Although the AAT decided that consideration was provided for the supply of the packaged products as a whole, it did not decide conclusively the basis on which GST should be calculated. It concluded that the GST relating to the promotional item should be apportioned as food products represent a GST-free supply.

Commissioner’s Discretion

The Tax Office recently released a practice statement that outlines how the Commissioner will exercise his discretion in providing relief to taxpayers where they have made an inadvertent omission or honest mistake in dealing with their shareholder loans.

The amnesty will apply for the 2001 to 2006 income years, provided that the taxpayer takes corrective action by 30 June 2008.

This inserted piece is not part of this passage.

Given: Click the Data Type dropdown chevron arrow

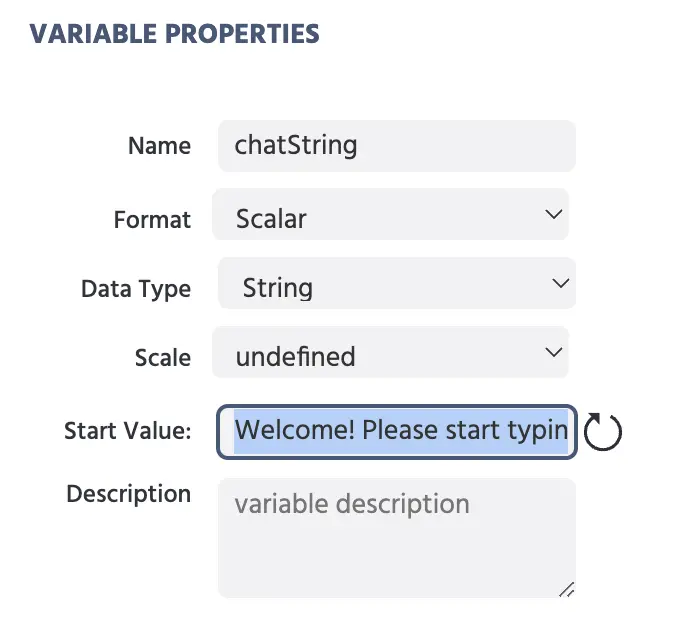Looking at the screenshot, I should point(561,283).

Under the shareholder loan rules, loans or payments by private companies to shareholders or their associates may be deemed to be dividends paid by the company. The shareholder loan rules also provide the Commissioner with the discretion to disregard a deemed dividend.
The statement outlines the circumstances in which the Commissioner may exercise his discretion, including where:

• it is clear in the Commissioner’s view that the taxpayer has made a genuine mistake or inadvertent omission;
• the taxpayer has sought to take corrective action prior to 30 June 2008;
• the deemed dividend from the shareholder loan occurred between 30 June 2001 and 30 June 2006; and
• the taxpayer’s income tax return lodgements are up-to-date.

If the above conditions are satisfied, the taxpayer need not apply in writing seeking the Commissioner’s discretion in relation to their shareholder loan. The discretion can automatically apply on a self-assessment basis.

STS Taxpayers

The Tax Office has released two publications relating to accessing the simplified tax system, specifically relating to calculating STS group turnover and the 25% entrepreneur’s tax offset.

The publications indicate that this will be the last year in which the STS will operate in its current format. New changes have been introduced making further amendments for small business taxpayers.

NOTE: The above articles presented here are provided for information purposes only and are not to be treated as taxation or financial advice.